Un lugar de La Carballeda zamorana. Fotografía de Fernando Medrano
Reflexiones de un
cordero blanco y la cena de Nochebuena
Queridos amigos: quiero que caiga sobre mí vuestra ternura,
pero no esa sombra de compasión que adivino en el fondo de vuestros ojos.
Miradme, pero no con pena. No erréis el tiro de modo tan certero, ya que
vuestra congoja es totalmente injustificada. Mi soledad en este hermoso rincón
es tan solo aparente. He sido yo el que he elegido el lugar y la postura para estar
un rato a solas y resguardarme de los vientos y del frío. Dentro de un momento
me meteré en los enfaldos lanudos de mi madre, que es la oveja más buena de
este mundo, y allí tendré el cariño que os parece que me falta, además de unas
ubres repletas y obsequiosas, de las que brota un alimento que es más blanco
que yo y que recibe el nombre de vida. Luego correré con mis hermanos y amigos
por las praderas circundantes hasta alcanzar el cansancio y completar un día
entero de gozo.
He querido informaros de estas cosas para que nadie se
confunda y llore por algo que no debe. Las lágrimas podéis reservarlas para
asuntos que de verdad las requieran. Vosotros sabéis perfectamente que las
apariencias pueden ser engañosas. Y esta lo es, sin duda. No estoy triste. La
tristeza no tiene esta apacible tranquilidad que siento yo por dentro ni creo
que la felicidad requiera de otras poses o de otras apariencias forzadas ni
tampoco de otros lugares ni de otros adornos.
Soy consciente de que solo soy un bebé y de que no tengo
ninguna autoridad para dirigirme a vosotros, seres inteligentes que me miráis
con buenas intenciones, aunque con ojos bastante confundidos y superficiales. Y
ya que estáis ahí, embelesados, quiero decirlos que tal vez debáis buscar algún
rincón parecido, en el que podáis estar a solas con vuestra intimidad y con
vuestros pensamientos. A lo mejor descubrís que una buena parte de las miradas
que dirigís a otros aspectos o intereses de la vida, están condicionadas, como
ésta, por prejuicios que no se ajustan nada a la realidad. Si reguláis el
mecanismo de los ojos, que es por donde ve vuestro cerebro, tal vez consigáis que
algunas de las ocupaciones que os absorben y no os dejan vivir, se caigan con
todos sus engaños y exigencias de los pedestales en los que ahora están
subidas.
Probadlo, no es difícil. A lo mejor concluís que hay que
aliviar las alforjas de lo innecesario y de lo superfluo, que la felicidad no
está en la enajenación continuada de los sentidos, sino que estos requieren de
algunos espacios de calma y de sosiego, de algún rincón íntimo para reflexionar
sobre la vida que queda por vivir en relación con la que ya hemos vivido.

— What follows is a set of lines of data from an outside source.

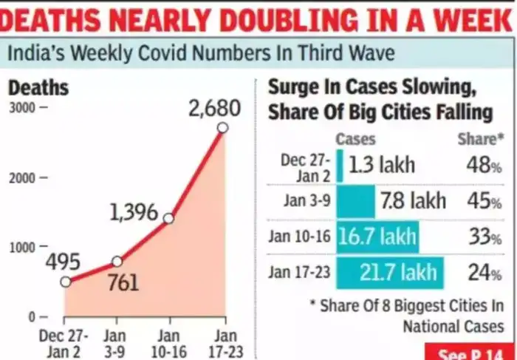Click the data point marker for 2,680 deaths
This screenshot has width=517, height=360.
222,128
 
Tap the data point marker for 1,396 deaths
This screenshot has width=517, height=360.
168,218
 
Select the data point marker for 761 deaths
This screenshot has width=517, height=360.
117,261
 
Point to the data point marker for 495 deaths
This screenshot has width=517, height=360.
66,281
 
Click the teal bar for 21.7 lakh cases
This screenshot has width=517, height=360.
391,273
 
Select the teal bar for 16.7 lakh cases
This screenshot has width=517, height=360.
377,237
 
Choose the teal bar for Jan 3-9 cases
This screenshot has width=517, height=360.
355,200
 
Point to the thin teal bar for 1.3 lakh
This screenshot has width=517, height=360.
340,165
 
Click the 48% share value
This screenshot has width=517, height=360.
485,165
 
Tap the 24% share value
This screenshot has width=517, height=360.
485,273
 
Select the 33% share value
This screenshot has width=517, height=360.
485,237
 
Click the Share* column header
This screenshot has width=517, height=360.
476,139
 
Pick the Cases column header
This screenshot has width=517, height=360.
356,139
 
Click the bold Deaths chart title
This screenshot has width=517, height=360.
38,87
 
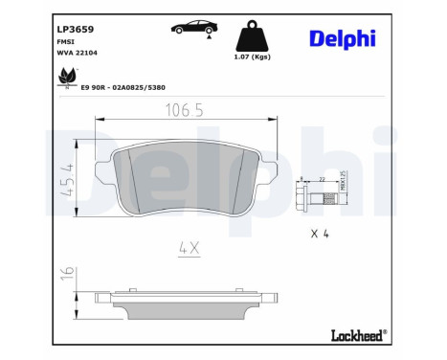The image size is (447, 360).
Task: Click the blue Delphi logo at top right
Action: (x=342, y=39)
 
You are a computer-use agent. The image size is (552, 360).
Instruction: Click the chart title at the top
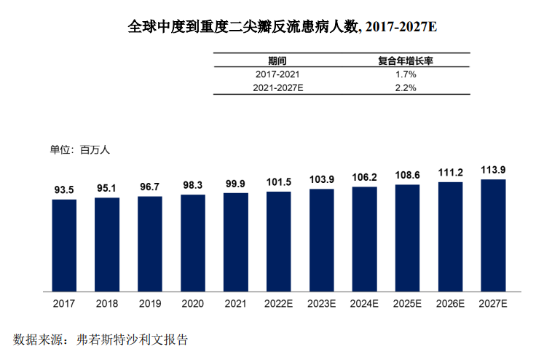click(x=282, y=27)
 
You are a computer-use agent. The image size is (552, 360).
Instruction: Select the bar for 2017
click(x=64, y=245)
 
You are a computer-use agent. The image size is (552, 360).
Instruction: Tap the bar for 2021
click(x=235, y=242)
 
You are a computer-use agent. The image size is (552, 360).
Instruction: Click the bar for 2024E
click(x=364, y=239)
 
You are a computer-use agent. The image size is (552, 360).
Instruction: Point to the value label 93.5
click(x=64, y=190)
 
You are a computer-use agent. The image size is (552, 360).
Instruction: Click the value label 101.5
click(x=278, y=182)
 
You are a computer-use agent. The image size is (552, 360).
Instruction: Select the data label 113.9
click(x=493, y=170)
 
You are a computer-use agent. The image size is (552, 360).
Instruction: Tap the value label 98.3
click(x=192, y=185)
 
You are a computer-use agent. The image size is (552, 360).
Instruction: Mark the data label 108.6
click(x=407, y=176)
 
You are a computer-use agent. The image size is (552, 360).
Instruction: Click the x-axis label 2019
click(x=149, y=303)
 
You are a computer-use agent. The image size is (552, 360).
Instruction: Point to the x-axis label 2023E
click(x=321, y=303)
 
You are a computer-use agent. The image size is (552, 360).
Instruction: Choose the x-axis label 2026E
click(x=450, y=303)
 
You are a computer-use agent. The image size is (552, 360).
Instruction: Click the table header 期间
click(x=277, y=61)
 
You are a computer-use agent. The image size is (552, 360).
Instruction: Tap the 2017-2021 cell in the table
click(x=277, y=74)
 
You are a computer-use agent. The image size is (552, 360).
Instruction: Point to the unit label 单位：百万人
click(x=79, y=150)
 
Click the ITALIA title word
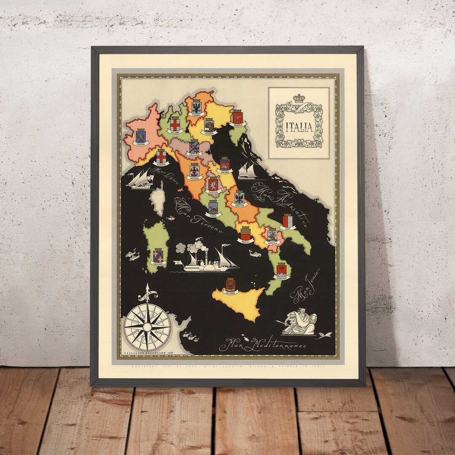(x=299, y=127)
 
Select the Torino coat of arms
(x=141, y=135)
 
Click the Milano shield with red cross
(x=175, y=124)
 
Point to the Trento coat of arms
(x=196, y=107)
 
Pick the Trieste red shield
(x=238, y=116)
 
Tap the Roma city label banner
(x=214, y=215)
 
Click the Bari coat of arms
(x=287, y=221)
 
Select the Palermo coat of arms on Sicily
(x=230, y=284)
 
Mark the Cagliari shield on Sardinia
(x=158, y=255)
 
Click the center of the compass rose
(x=147, y=327)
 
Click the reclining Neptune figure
(x=299, y=322)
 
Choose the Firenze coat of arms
(x=194, y=170)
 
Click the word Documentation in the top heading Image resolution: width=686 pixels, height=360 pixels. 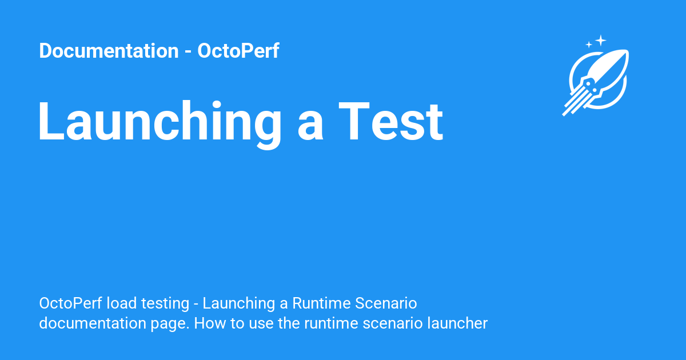tap(109, 50)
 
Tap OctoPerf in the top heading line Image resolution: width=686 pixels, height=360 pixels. tap(238, 50)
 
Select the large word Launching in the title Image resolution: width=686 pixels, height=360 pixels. tap(159, 122)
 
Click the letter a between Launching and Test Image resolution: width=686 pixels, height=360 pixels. tap(310, 127)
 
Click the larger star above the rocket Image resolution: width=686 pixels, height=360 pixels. tap(601, 41)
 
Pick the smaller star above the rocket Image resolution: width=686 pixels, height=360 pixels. tap(589, 45)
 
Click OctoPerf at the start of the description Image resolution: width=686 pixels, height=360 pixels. tap(70, 303)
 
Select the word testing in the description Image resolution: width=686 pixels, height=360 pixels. tap(165, 304)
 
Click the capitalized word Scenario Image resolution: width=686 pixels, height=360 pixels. tap(386, 303)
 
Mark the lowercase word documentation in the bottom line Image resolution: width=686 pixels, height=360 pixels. tap(93, 323)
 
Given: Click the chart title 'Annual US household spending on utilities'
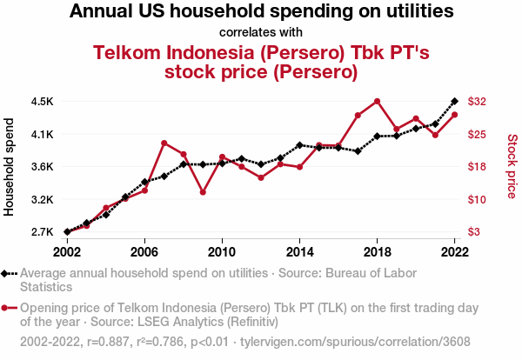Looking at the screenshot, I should click(x=261, y=12).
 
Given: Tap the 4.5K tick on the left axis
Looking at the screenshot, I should click(x=42, y=102).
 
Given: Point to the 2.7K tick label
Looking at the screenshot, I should click(x=42, y=232).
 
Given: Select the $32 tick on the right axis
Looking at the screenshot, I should click(x=477, y=102).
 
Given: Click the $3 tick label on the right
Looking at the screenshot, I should click(x=474, y=232).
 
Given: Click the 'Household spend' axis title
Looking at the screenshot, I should click(x=10, y=167).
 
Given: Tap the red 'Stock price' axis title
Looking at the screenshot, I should click(x=512, y=164).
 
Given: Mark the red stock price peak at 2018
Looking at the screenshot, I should click(x=377, y=101).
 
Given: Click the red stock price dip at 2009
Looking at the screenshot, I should click(x=203, y=192).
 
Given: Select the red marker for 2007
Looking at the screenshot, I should click(x=164, y=143).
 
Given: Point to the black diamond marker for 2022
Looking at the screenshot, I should click(x=454, y=102).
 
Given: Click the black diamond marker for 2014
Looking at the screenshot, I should click(x=299, y=145).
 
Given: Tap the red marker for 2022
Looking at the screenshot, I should click(x=454, y=115).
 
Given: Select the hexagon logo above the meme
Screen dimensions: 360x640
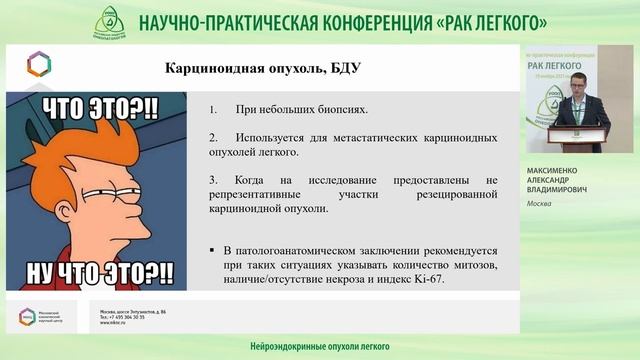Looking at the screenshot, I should point(39,64).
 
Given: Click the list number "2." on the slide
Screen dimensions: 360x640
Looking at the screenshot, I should point(214,135).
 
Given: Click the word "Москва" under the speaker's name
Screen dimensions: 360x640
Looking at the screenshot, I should point(540,203).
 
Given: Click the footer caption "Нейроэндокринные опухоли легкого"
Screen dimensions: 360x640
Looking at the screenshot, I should point(304,346).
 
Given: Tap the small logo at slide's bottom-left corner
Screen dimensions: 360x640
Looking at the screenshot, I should point(26,318).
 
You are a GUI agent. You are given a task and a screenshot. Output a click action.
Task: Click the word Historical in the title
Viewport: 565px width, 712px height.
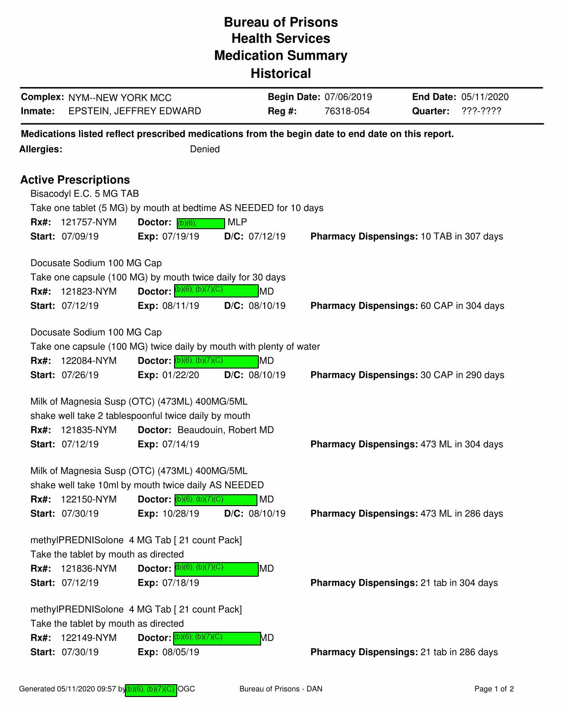point(281,73)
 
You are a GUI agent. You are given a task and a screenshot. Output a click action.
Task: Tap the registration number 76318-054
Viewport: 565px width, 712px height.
point(347,111)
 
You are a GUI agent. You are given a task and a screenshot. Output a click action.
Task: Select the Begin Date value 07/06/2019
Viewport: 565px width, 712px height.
point(348,97)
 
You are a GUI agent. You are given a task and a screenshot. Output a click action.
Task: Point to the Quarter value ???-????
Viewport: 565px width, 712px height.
point(481,111)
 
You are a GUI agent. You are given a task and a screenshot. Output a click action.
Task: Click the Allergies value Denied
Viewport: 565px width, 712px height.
point(205,149)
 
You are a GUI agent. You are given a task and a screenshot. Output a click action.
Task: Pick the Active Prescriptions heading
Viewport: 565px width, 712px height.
point(75,180)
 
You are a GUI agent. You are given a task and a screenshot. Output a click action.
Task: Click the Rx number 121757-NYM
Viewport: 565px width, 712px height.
point(88,222)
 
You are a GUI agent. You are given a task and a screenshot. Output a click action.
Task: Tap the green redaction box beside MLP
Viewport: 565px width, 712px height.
point(200,223)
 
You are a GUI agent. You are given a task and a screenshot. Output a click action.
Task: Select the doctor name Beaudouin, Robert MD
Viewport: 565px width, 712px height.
point(226,430)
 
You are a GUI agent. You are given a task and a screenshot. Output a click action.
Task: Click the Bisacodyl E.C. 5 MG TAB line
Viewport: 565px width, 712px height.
point(85,194)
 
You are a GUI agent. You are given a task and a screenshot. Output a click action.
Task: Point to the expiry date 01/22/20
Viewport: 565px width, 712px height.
point(180,375)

Ya sé que no se comprende fácilmente, y mucho menos se
acepta o se tolera, que estas cosas las diga un cordero como yo, de apariencia
tan frágil, que está empezando a vivir. Esperaba no tener que aclararos que el
mío es un discurso sugerido y que en realidad os he utilizado sin escrúpulos ni
contemplaciones. Sois vosotros los que habéis dicho las cosas que acabamos de
oír mientras yo he permanecido callado en esta admirable fotografía silenciosa.
Un cordero que hablara de este modo sería una amenaza terrible para la sociedad
de los borregos, que es la vuestra y la mía, y cualquiera de sus dirigentes me
mandaría sacrificar para ofrecerme de plato principal en la cena de Nochebuena.